About Me

Hello! I am a self-taught WordPress web designer who specializes in meeting nonprofit needs.

I have a passion for helping nonprofits through my work. I enjoy helping nonprofits realize their outreach potential through tech. I have years of experience as a technical instructor. I can run trainings about Google Drive, Google Analytics, page editing basics, and more. People call me a tech jargon “translator."

Nonprofit Work

I have involved myself with nonprofit work since I was a teenager. I interned for the Del Norte chapter of the Building Healthy Communities (BHC) initiative. I participated in cohort discussions with the California Endowment Program. While interning with the Wild Rivers Community Foundation, I helped fund local nonprofits. I've also:

  • Helped run the Youth Training Academy in Crescent City, CA as a Youth Mentor for multiple years. The YTA was a summer-long initiative to teach valuable job skills to middle and high school students. I planned curriculum, led classes, and invited repreentatives of local art and tech industries to lead discussions and workshops. I helped groups of students connect with community partners to develop, enact, and present their summer projects.
  • Initially designed the website for, and help launch, the youth-led media website Redwood Voice (the site's design has since changed).
  • Volunteered at Coastal Connections, a youth center in Crescent City, CA.
    Lobbied for local, youth and LGBTQI+ interests with California representatives.
  • Helped run summer training programs for middle school and high school aged youth.
  • Served as a board member with the 1st Phoenix Community Center in Phoenix, OR

The Community Website Partnership

(formerly: Community Website Project; CWP for short)
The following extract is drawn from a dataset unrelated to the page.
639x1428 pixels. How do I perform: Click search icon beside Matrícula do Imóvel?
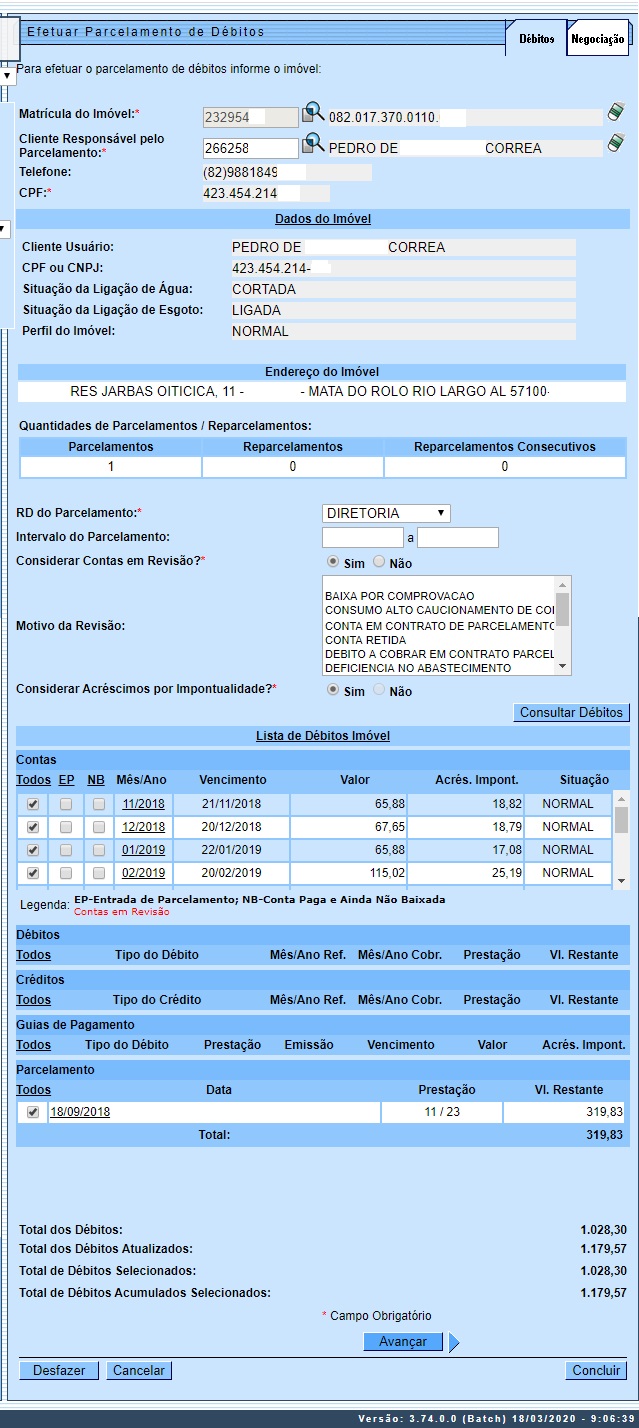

Technical Specialist from 2016 to Aug 2023; Work on contract basis Aug 2023 onward

It all started while I was attending a bus tour in Curry County for The Ford Family Foundation. I felt some anxiety from being so close to so many people. The person next to me noticed I was tensing up and struck a conversation to help calm me down. Her name is Mary Ward, and she's one of my favorite people. She has decades of experience with community building work. The result of our conversations is the Community Website Project.

We started with Curry County by developing Wild Rivers Connect, then moved outward. Eventually we became a registered 501c(3), changed our name to the Community Website Partnership, and found even more amazing communities to work with.
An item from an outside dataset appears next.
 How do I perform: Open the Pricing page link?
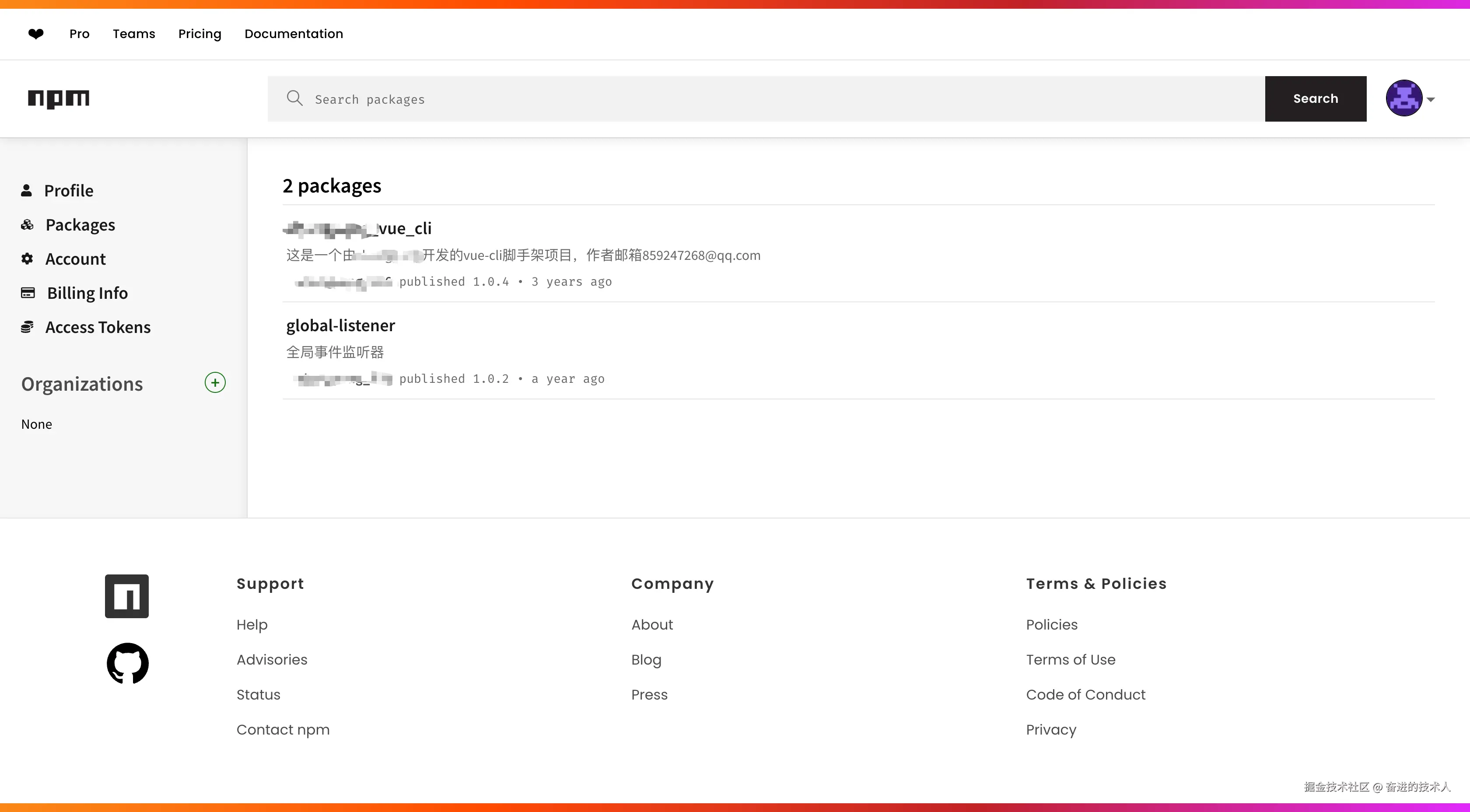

CWP works with networks of nonprofits, businesses, city and local governments in rural areas of Oregon to create online information hubs. The main goal of these websites is to make it easier for nonprofits to share information about what they're doing with the greater community, and for people to have easier access to knowledge about services, events, and ways to volunteer. You can view a sample site here.

Nonprofits and businesses can post events and list themselves in the directory, or post volunteer opportunities. We make it easier for community members to submit press releases to newspapers/radio/TV via our Submit Your Stories form. We've worked with regions like Josephine County, Douglas County, Sisters County and the Applegate.

I developed and enhanced these websites based on years of feedback from nonprofits and rural residents - from adding a way for people to post volunteer opportunities, to English-to-Spanish Translation.

Creating a community website involves a five step process (more info here), and I supported the technical side of that:

  1. Participating in discussions with community stakeholders about creating the website, answering preliminary questions, and touring what their website might look once it's implemented. Helping them choose a domain (and sometimes explaining what a domain is).
  2. From these stakeholder meetings, a team forms that is dedicated to developing content; contacting press organizations and letting them know about the press release form; putting together a list of organizations and businesses to invite, putting together social media accounts; etc.
  3. I worked with the local content team to create a version of our template website that is customized to how the community wants to represent themselves, what services they want to focus on, and what they want to say. Then the website launches.
  4. From there, I trained people who want to moderate their website on everything from basic content editing to gathering Google analytics data. Each training includes a video and written guide. I made sure plugins were up to date, spam was removed, ongoing licenses were tracked. I provided ongoing support via a ticketing system I also set up.

Training was a big part of my work, and something I'm proud to have learned on-the-go. I've been blessed with the opportunity to help someone go from not being very tech savvy to moderating community calendars and even helping other people learn how to use these websites.

We worked with other nonprofits, too. I trained the Four Way Community Foundation on how to use Google Drive. In late 2022 I helped the Southern Oregon Pachamama Alliance run a multi-week Water Summit through Zoom. Each event had 80-100 attendees who represented nonprofits throuhout the region. I helped the team adjust their summit plans so they fit in a virtual environment, and supported the meetings by creating breakout rooms, playing slides and video, and featuring presenters. At a few points there was even live music!

I'm so incredibly proud of the amazing community members I worked with, and how much they've grown. Being a small part of their success is something that drives me.

These sites and networks have had a noticeable impact in their communities. During the fire season a few years back they were an important place to find up-to-date emergency and disaster relief info. In the Illinois Valley, students use their site to find volunteer work for college applications.